How could Jesus be mistaken about the name? Very easily. Abiathar became high priest afterwards (1 Samuel 22,20-30). He remained the highpriest during most of David's reign as king. Jesus would simply correlate David and Abiathar. It had slipped his mind that during the earlier incident it was Abimelech who functioned as priest, not Abiathar. Since Jesus had no personal copy of the Bible to consult, he had to remember texts by heart, from what he had heard at Sabbath readings. Confusing the names of Abimelech and Abiathar is the kind of memory slip anyone of us could have made. And it did not invalidate the point Jesus was making. It simply was a human thing to do. Jesus was, of course, highly intelligent and did receive special revelations from the Father (Luke 10,22). But as a human being he was not omniscient. He was not, as the Docetic heretics maintained during the first centuries, a divine ghost using human nature as a mask. No, in order to become truly human, God the Son had to “empty himself” (Philippians 2,7). He had to give up, as it were, his divine powers, such as omnipotence, omniscience, immortality. Why would God do a thing like this? Here the answer is really overwhelming.
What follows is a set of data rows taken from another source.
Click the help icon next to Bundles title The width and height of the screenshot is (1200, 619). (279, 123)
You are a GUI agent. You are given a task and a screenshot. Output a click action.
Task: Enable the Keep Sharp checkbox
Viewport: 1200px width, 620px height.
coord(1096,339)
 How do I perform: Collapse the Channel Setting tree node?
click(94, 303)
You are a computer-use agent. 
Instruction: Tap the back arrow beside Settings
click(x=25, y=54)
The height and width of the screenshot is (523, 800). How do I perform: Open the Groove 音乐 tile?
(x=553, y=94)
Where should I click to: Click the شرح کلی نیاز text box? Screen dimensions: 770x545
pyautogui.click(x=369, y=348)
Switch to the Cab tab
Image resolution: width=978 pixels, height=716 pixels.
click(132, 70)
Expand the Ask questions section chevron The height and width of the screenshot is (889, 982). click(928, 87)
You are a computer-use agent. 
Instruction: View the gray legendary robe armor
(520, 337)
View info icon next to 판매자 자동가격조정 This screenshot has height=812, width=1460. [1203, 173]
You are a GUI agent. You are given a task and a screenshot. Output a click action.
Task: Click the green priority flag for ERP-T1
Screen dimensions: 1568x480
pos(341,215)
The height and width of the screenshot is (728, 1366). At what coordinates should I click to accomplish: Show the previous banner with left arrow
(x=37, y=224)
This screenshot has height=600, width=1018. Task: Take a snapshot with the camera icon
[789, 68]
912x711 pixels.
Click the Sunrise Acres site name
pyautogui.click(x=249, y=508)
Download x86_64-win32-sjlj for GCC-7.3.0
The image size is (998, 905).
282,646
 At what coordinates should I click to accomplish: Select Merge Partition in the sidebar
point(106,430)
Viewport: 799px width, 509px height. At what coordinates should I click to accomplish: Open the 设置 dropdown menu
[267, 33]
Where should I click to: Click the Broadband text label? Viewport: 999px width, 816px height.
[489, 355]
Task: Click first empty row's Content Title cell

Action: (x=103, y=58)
As the Creed tells us, he did it “for us, human beings, and for our salvation”. Not for God’s own glory, nor because he needed to so, simply for us, because he loved us and he wanted to heal us from within, as a member of the human race, as one of us. Incarnation implied that Jesus also became like us in thinking and speaking. His message to us was of necessity restricted to the limitations of human language -- yes, even to the limitations of his own Aramaic language. |
Jesus' memory error when confusing Ahimelech with Abiathar also confirms what we have seen before when we studied the curse of the figtree. Neither Jesus nor the evangelists bothered about literal accuracy. They were concerned with the substance of the message.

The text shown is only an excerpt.